Data:
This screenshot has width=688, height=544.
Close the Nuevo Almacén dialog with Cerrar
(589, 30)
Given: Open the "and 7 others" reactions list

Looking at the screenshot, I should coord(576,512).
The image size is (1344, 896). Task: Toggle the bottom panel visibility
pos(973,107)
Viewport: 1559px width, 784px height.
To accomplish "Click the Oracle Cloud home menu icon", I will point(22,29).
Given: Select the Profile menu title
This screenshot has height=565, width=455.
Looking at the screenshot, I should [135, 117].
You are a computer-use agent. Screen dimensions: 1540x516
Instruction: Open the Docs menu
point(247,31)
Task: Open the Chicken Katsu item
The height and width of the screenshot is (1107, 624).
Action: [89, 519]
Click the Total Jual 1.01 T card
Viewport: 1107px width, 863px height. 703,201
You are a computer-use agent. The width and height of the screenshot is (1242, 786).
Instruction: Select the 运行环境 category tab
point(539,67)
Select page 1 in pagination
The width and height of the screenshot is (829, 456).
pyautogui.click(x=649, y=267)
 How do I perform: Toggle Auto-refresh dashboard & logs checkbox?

Assignment: Would you copy exactly the lines from the one that contains "Click the Total Jual 1.01 T card" through the final line of the records above, including both?

Answer space:
Click the Total Jual 1.01 T card
Viewport: 1107px width, 863px height. 703,201
You are a computer-use agent. The width and height of the screenshot is (1242, 786).
Instruction: Select the 运行环境 category tab
point(539,67)
Select page 1 in pagination
The width and height of the screenshot is (829, 456).
pyautogui.click(x=649, y=267)
 How do I perform: Toggle Auto-refresh dashboard & logs checkbox?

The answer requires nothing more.